We frequently sail short-handed, and with children and non-boaty guests aboard. last season one child managed to get his fingers caught under the drive belt (we weren't even on autopilot at the time, I was steering and he just reached out and stuck his finger under the belt suddenly as I was turning the wheel! he howled pretty loudly, but no real damage was done). I considered building a shroud for the belt, but then I realized that the whole setup is more exposed and takes up more room in our already cramped cockpit than I like.
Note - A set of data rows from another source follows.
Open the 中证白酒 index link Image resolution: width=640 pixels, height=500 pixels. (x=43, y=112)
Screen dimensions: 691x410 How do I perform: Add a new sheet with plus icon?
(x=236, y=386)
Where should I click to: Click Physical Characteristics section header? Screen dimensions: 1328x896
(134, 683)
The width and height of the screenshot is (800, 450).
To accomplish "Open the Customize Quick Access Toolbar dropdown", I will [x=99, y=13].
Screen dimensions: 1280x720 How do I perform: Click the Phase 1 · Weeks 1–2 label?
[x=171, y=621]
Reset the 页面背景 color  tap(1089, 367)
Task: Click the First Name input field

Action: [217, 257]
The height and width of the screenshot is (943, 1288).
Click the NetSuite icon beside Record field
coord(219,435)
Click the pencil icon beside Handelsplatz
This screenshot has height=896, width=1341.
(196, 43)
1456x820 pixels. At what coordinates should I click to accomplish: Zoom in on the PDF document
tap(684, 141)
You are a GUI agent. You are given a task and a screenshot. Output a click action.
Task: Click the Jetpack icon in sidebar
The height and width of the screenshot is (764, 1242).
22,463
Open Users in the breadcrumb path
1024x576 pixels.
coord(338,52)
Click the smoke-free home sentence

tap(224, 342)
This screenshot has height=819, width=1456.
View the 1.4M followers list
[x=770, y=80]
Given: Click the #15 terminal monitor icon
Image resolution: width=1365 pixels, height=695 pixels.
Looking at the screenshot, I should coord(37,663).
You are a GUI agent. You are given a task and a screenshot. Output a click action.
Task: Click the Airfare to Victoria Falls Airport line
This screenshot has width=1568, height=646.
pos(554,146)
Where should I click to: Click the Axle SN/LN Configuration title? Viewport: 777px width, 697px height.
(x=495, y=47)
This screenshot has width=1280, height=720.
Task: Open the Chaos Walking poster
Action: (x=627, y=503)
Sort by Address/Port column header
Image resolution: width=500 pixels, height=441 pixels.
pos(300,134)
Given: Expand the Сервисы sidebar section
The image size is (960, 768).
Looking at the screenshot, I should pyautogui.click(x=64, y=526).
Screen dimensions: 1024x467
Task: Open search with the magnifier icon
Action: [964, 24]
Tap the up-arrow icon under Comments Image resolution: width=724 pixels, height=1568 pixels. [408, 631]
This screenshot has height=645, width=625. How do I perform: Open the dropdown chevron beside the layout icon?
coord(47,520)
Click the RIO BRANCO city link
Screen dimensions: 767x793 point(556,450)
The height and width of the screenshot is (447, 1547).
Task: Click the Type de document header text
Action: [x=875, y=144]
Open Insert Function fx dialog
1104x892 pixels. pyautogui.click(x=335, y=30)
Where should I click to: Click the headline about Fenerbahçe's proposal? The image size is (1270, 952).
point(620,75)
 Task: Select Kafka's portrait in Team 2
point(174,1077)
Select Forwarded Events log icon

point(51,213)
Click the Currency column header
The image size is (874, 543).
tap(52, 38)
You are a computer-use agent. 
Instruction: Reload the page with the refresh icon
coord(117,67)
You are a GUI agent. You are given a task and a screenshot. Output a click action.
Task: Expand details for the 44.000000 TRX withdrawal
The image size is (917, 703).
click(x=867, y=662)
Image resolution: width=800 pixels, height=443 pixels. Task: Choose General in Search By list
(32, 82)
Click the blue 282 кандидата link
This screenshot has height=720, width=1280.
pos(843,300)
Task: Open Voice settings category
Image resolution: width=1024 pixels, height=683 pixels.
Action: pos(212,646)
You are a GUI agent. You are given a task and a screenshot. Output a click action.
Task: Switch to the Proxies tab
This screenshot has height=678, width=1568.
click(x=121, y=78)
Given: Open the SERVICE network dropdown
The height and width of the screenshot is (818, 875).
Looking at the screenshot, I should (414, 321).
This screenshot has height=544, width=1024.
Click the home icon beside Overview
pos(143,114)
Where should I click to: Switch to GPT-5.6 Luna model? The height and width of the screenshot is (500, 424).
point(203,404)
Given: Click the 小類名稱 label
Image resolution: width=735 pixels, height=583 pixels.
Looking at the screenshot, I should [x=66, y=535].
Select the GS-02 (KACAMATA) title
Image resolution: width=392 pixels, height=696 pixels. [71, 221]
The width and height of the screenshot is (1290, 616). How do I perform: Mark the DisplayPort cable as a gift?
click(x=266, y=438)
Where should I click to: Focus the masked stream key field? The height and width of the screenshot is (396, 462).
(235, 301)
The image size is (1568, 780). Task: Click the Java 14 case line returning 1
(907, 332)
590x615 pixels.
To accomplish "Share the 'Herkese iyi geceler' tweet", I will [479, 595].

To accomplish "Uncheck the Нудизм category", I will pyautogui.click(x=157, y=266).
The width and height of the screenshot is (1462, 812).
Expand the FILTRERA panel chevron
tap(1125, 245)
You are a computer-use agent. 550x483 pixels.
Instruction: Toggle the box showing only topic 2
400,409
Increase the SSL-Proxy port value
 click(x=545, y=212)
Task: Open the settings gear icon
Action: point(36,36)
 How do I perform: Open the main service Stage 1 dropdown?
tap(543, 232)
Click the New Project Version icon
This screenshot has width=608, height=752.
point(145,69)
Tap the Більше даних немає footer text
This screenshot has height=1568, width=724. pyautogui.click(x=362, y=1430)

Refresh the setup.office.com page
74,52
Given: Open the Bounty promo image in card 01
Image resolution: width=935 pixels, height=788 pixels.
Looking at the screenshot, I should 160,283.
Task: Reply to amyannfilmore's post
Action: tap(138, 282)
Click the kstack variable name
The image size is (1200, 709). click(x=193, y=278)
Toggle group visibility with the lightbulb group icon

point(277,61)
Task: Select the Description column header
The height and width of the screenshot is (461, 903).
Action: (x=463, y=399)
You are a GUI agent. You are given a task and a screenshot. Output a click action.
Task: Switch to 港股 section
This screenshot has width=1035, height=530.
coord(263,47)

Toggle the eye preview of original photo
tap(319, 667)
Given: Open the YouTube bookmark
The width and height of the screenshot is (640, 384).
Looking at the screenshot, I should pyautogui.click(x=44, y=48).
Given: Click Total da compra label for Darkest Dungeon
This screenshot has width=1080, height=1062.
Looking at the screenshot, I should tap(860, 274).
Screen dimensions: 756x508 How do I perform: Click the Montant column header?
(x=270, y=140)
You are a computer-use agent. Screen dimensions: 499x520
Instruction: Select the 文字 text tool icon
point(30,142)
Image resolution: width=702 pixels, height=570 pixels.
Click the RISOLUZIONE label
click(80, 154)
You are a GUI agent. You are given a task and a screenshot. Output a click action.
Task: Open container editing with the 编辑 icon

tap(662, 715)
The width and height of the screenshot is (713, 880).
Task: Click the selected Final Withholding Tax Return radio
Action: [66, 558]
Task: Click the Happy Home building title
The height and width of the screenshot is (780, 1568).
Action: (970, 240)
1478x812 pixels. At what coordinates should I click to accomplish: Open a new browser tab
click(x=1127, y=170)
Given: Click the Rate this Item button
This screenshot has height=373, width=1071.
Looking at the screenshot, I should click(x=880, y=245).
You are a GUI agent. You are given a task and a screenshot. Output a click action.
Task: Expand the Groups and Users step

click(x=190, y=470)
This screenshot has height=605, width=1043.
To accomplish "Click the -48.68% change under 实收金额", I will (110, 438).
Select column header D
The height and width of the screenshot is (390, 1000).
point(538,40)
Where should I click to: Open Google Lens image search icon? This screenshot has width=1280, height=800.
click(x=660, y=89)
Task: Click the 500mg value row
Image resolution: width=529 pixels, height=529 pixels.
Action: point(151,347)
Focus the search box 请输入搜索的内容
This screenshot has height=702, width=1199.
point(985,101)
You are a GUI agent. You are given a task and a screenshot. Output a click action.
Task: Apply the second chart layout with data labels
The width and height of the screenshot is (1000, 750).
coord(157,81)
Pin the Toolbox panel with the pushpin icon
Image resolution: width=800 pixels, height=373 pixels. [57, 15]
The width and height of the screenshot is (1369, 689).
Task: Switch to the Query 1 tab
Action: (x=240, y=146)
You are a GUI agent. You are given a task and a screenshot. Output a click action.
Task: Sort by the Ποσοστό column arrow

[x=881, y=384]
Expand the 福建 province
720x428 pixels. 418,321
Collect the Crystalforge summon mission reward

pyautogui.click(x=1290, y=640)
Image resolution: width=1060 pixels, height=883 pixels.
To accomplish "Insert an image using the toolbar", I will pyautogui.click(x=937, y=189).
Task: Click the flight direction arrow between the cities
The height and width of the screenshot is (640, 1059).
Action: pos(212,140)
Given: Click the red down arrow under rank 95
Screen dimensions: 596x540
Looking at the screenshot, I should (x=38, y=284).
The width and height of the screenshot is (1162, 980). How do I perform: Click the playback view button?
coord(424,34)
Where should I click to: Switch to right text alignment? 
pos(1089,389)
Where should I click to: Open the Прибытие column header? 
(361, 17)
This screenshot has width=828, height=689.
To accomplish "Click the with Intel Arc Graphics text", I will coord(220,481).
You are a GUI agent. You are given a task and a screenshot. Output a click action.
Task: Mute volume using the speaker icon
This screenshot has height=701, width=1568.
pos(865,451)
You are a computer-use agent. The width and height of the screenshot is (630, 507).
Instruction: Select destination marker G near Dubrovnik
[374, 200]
So - I'm giving the below-decks, full-on approach a try. I do like the simplicity and robustness of the CPT - I had it apart a couple of times before sending it back and it truly is 1980's technology, in a good way. The PO said he got good use out of it, and equipped it with the wind sensor, the remote heading adjustment switch and related goodies. I also got the whole cruisers service kit when it was rebuilt, so I'm not walking away from it lightly.

Brantleychuck -that is good feedback. i'm wondering the same thing - is it just going to be 1/4 turns this way and that, and if so, then it's probably ok... but I'm still a bit concerned in the long term.

The CPT clutch is the sort of thing I had in mind, just machined into the hub, and with probably a lot more than 2 pins (if I used pins - maybe splines) - certainly something that I can't break.

thanks folks - appreciate the ideas and comments.


Pauls 11-03-2016 14:05

Re: Wheel de-clutch during autopilot operation?
No reason you can't have what you want. But if it isn't a standardly available off the shelf item (and there are a great many very good things that aren't) then the path to get what you want is to design and fab the part. There are several ways to achieve what you want. As A64 said, you can use a removable pin to lock or unlock the shaft to the wheel. Hard to imagine a simpler approach. Pin diameter will need to be large enough to take the largest load you will ever apply to the wheel. And this will require a shaft of adequate diameter to take the pin.

There are other approaches possible - a dog clutch would work well.

There are many things on boats that can be improved if you're willing to take on the task of doing them yourself - and this includes hiring someone else to do the work it it's not an area you're comfortable with.

Time2Go 11-03-2016 14:07

Re: Wheel de-clutch during autopilot operation?
Very first thing I learned when dealing with AP equipped boats
was Never Ever stick my hands through the wheel.
A quick and easy solution is to leave the wheel cover on when on AP
It will turn with the wheel, prevent arms and fingers between the spokes,
And can be quickly and easily removed.
In an emergency you could grip right thru it, also.